Participation in the CT-0508 main study could last about 13 months from the screening visit and is separated into 2 groups. Study design includes the following:

Pre-infusion Period

Both Groups (7 weeks)

This phase consists of screening to confirm participant eligibility with procedures including blood tests, complete physical examination, biopsy, CT/MRI, apheresis, and mobilization.

Infusion Period

Group 1 (Day 1, 3, & 5)

Participants receive CT-0508 3 times, 2 days apart.

Group 2 (Day 1)

Participants receive CT-0508 once.

Post-infusion Period

Group 1 (Day 8 through Week 4)

Group 2 (Day 2 through Week 4)

Subjects will be followed for dose limiting toxicity (DLT) after the subject’s last infusion.

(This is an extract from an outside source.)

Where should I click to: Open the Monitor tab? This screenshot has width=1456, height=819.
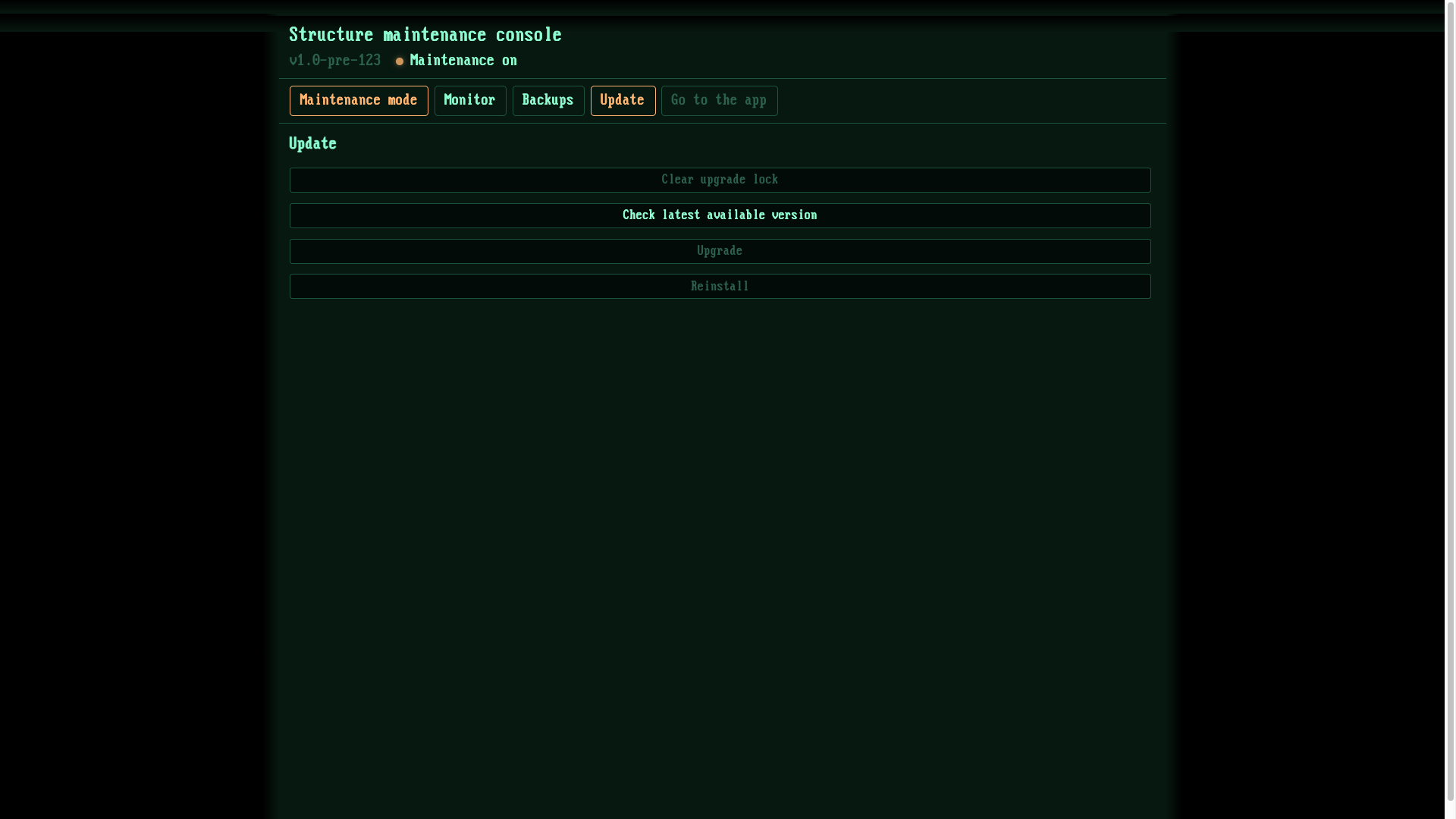469,100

A Safety Review Committee (SRC) will convene when the second event of a DLT is observed to assess and decide on the best course of action, which may include pausing enrollment.

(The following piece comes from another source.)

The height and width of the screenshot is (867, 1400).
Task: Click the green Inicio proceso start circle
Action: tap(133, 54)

Efficacy Follow-up and End of Study Visit

Both Groups (Weeks 8 through 52)

Participants visit the study clinic regularly and will undergo tests and assessments (such as tumor biopsies, physical exams, and blood tests) and answer questions about their health.

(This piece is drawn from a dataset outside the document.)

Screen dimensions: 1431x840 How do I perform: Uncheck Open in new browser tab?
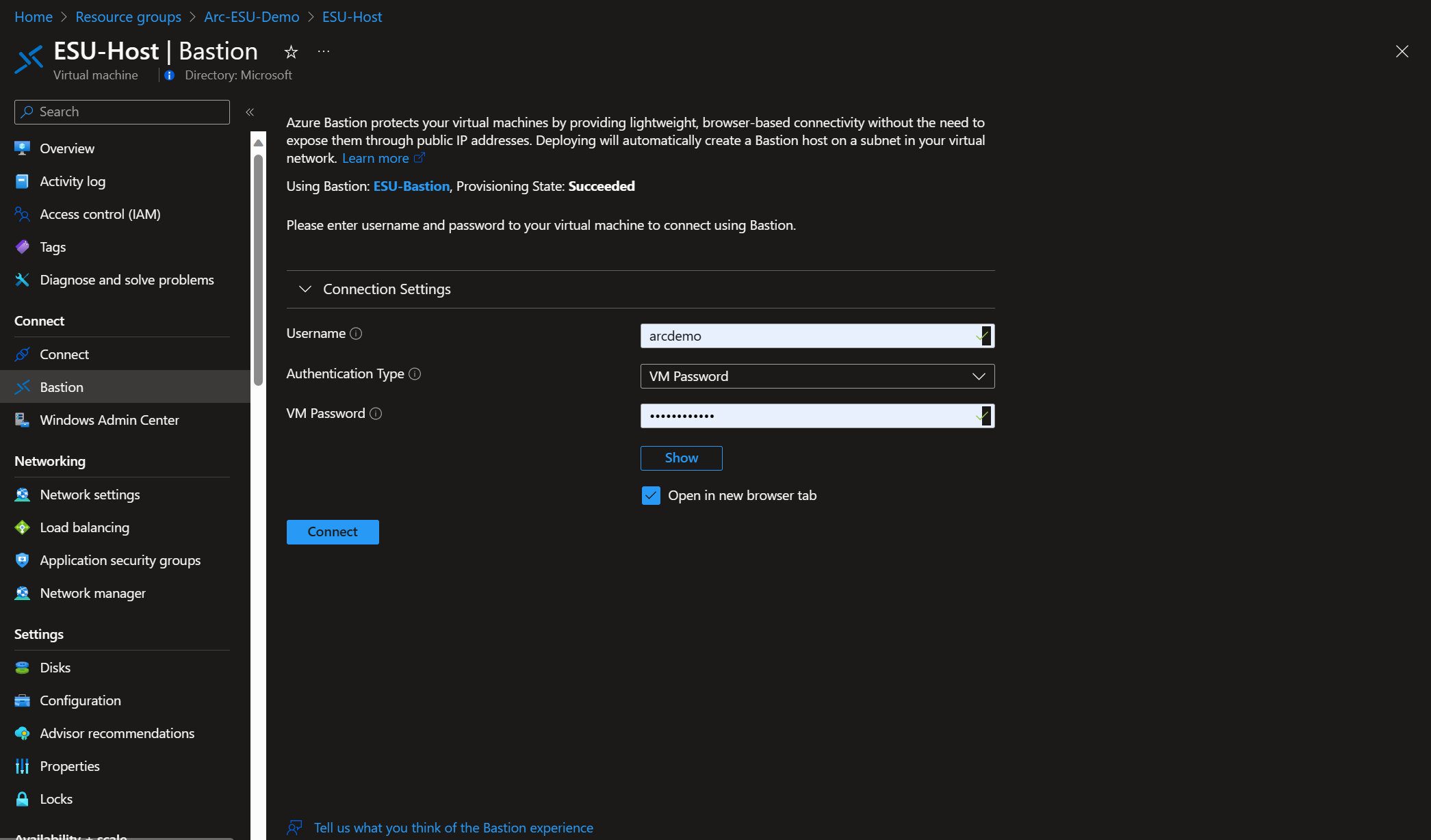pyautogui.click(x=651, y=496)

CT-0508 in Combination with Pembrolizumab substudy

Participants receive Pembrolizumab in combination with CT-0508 either 1 week after CT-0508 or on Day 1 in combination with CT-0508 and and then every 21 days until the end of the study

Key eligibility criteria

Inclusion Criteria:

HER2-positive recurrent or metastatic solid tumors for which there are no available curative treatment options.
Breast cancer and gastric/gastroesophageal junction cancers must have failed approved HER2-targeted agents.
Other HER2-positive tumor types must have failed standard of care therapies, while prior therapy with anti-HER2 drugs is not required.
Subject must be willing and able to undergo tumor tissue biopsy procedures
Eastern Cooperative Oncology Group (ECOG) performance status 0 or 1
Subject has adequate bone marrow and organ function

Exclusion Criteria:

HIV, active hepatitis B or hepatitis C infection.
Diagnosis of immunodeficiency or chronic exposure to systemic corticosteroid therapy or any other form of immunosuppressive therapy
Untreated or symptomatic central nervous system (CNS) metastases or cytology proven carcinomatous meningitis.
Subjects with small, asymptomatic CNS metastases that do not require treatment are permitted to enroll.
Left ventricular ejection fraction (LVEF) <50% as determined by ECHO or multiple gated acquisition scan (MUGA)

*Other protocol-defined Inclusion/Exclusion criteria may apply.